In our study, the potential active chemical components of ZJP in UC treatment were identified using network pharmacology. These identified compounds included berberine, phellobutanone, quercetin, phellobutanonic acid, rutin, epiberine, and evodipine. Furthermore, 103 potential targets of ZJP for UC treatment were obtained. Cancer pathways such as STAT3, AKT1, EGFR, PIK3R1, chemical carcinogen-reactive oxygen species, and other related signaling pathways exhibit greater than average significance, playing a key role in UC treatment and inhibiting UC progression to colorectal cancer. Additionally, GO enrichment analysis indicated that UC treatment with ZJP primarily affected processes involving drug reaction and protein autophosphorylation. It was closely associated with molecular functions such as protein kinase activity and binding. The intracellular protein kinase PI3K/AKT, as identified through KEGG analysis, may hold significant relevance in the treatment of UC with ZJP.

The PI3K/AKT/mTOR signaling pathway is involved in various biological processes such as cell growth, cell survival, apoptosis, and autophagy. It plays a crucial role in T cell metabolism, differentiation, and stability through lower-level effector factors.^31,32 Among them, PI3 K activates PIP3 to provide an anchor point for phosphorylated AKT, subsequently activating downstream target mTOR to participate in the subordinate linkage reaction. This activation triggers glycolysis, cell growth promotion, cell proliferation, apoptosis, immune T cell synthesis, and tumor formation, thereby promoting the occurrence and development of UC.³³ Concurrently, inhibiting the high expression of the PI3K/AKT/mTOR signal can promote oxidative phosphorylation and inhibit the glycolytic process of proteins. This modulation serves to maintain immune defense ability, alleviate inflammatory damage to the intestinal mucosa, and promote the repair of intestinal UC to achieve the purpose of treatment.³⁴ Overactivation of the PI3K/AKT/mTOR signaling pathway leads to increased release of downstream genes regulating the proliferation of colon epithelial cells, such as cyclin and mTOR, and continuous renewal and repair of epithelial cells, thereby exacerbating UC.³⁵ UC has been shown to maintain intestinal barrier integrity through the PI3K/AKT/mTOR signaling pathway.^36–38 However, research suggests that ZJP may alleviate UC by regulating the PI3K/AKT pathway and interfering with crosstalk between Treg cells and intestinal microbiota.¹⁰

Bcl-2 and Bax, as anti-apoptotic and pro-apoptotic proteins, respectively, are frequently mentioned in the process of apoptosis and play a key role in its regulation.^32,39 Following apoptosis stimulation, the Bax protein relocates to mitochondria, causing the release of cytochrome C and initiating the apoptotic cascade.⁴⁰ Bcl-2, by stabilizing mitochondrial membrane function, reduces the decreases in transmembrane potential and cascade activation of caspase, thereby inhibiting the process of apoptosis.⁴¹ Hence, the Bcl-2/Bax ratio can serve as a molecular marker for monitoring apoptosis. As the ratio decreases and cell sensitivity to death signals increases, accelerated apoptosis of intestinal epithelial cells can disrupt the intestinal mucosal barrier.⁴² In our study, the PI3K/AKT/mTOR signaling pathway detected by western blotting and the protein expression of downstream apoptotic protein Bcl-2/Bax were further verified to elucidate the mechanism of ZJP in UC treatment. The results showed that ZJP inhibited the expression of p-PI3 K, p-Akt, p-mTOR, and Bax proteins in the colon tissue of UC mice while increasing the expression of Bcl-2 protein. These findings verified the mechanism elucidated through network pharmacology regarding ZJP in UC treatment.

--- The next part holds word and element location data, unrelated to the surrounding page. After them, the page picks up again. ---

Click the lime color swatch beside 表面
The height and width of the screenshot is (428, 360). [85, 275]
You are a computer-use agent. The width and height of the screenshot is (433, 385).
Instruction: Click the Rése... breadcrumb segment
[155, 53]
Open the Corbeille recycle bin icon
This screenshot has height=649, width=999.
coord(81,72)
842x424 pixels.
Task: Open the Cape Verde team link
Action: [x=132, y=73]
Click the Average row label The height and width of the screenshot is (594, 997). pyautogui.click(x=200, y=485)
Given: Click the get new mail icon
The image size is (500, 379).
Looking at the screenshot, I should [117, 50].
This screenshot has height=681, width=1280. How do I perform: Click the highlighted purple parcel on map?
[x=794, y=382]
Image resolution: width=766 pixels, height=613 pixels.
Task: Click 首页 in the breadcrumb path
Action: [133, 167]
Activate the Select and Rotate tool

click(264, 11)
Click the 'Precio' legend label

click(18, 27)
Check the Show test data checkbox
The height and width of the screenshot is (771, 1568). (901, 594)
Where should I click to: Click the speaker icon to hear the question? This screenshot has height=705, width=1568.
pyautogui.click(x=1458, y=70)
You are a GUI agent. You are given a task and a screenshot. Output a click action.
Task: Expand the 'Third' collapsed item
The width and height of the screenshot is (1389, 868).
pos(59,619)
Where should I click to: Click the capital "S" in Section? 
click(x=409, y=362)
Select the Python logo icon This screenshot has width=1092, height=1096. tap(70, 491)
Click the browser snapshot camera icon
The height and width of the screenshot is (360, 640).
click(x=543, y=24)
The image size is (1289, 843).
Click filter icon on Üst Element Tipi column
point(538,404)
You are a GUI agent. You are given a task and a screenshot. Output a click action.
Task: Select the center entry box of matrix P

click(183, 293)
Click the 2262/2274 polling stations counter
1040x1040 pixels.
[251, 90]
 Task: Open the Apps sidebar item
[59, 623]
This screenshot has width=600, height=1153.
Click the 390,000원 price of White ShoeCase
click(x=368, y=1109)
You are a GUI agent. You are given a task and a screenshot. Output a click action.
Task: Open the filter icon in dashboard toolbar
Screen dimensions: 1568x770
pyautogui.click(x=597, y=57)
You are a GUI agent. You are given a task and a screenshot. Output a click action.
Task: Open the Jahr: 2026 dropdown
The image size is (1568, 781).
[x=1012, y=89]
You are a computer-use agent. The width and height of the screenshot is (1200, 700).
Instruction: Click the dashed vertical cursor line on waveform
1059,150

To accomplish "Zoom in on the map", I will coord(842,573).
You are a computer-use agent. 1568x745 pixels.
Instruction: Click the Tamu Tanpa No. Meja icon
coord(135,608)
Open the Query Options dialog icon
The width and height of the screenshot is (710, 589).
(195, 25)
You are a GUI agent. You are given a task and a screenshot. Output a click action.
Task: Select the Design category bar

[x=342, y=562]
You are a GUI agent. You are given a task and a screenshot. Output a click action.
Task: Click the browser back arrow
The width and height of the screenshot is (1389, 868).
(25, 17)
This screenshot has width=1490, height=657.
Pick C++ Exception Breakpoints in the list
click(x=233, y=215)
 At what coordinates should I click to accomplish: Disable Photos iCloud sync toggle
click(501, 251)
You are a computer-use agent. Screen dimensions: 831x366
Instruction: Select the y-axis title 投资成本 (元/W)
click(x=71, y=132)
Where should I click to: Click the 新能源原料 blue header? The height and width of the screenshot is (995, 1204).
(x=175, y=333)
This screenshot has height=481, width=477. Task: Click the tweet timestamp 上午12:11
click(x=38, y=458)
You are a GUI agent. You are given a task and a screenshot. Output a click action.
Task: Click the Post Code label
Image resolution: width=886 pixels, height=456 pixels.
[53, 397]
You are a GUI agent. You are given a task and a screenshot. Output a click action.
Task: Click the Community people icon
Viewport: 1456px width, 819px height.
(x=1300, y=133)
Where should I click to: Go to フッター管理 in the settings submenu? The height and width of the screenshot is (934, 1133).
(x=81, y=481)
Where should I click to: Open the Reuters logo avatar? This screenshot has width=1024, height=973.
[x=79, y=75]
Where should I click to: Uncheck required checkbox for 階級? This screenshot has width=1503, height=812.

Based on multicenter and multitarget modern network pharmacology,⁴³ the relationship between 66 active drugs in traditional Chinese medicine and 189 key targets in ZJP along with 3175 UC-related targets was analyzed. Among these, 103 targets were implicated in the potential treatment of UC by ZJP through cancer, chemical carcinogenic-reactive oxygen species, and other pathways. It was closely associated with biological processes such as drug reaction and protein autophosphorylation as well as molecular functions such as protein kinase activity and binding. Results of KEGG analysis indicated that PI3K/AKT, as an intracellular protein kinase, may play a pivotal role in the treatment of UC with ZJP. To validate these findings, we intervened with ZJP in DSS-induced UC mice, confirming the ability of ZJP to ameliorate the pathological condition and inflammatory factor infiltration of UC mice through the PI3K/AKT/mTOR signaling pathway. Furthermore, ZJP was found to regulate downstream apoptosis and promote the recovery of anti-inflammatory factor levels, thereby establishing a theoretical basis for the clinical application of ZJP in UC treatment. In the present study, we integrated network pharmacology and animal experiments to elucidate the therapeutic mechanisms of ZJP in treating UC, specifically highlighting its interactions with the PI3 K/AKT/mTOR pathway and apoptosis. Nevertheless, our study exhibits certain limitations. It lacks a comprehensive analysis of the active pharmaceutical ingredients and their metabolic profiles. This gap underscores the need for additional experimentation to strengthen and refine the findings, suggesting a degree of limitation to the current results. Future investigations should entail a more thorough consideration of the concentrations of traditional Chinese medicine components and extend validation to a wider array of constituents and targets. This approach will enhance the reliability and practical applicability of the study.

Materials and Methods

Screening for Bioactive Ingredients and Targets of ZJP

We conducted a retrieval of the effective chemical constituents present in the composite ZJP formulation, specifically the ingredients “Coptis chinensis” (Huang Lian) and “Evodia rutaecarpa” (Wu Zhu Yu), using the TCMSP database (https://tcmspw.com/tcmspsearch.php). The screening process for pharmacokinetics involved applying defined thresholds: compounds with an oral bioavailability (OB) equal to or exceeding 20% and a drug-likeness (DL) value of 0.1 or higher were retained for further analysis. All active ingredients included in the PubChem and Swiss Target Prediction databases were searched, with the species filter set to “Homo sapiens.” Subsequently, the targets of each active ingredient were screened based on a probability threshold ≥ .15. This process yielded the predicted targets for 2 herbal ingredients, Huang Lian and Wu Zhu Yu, in the compound Zuo Jin Wan.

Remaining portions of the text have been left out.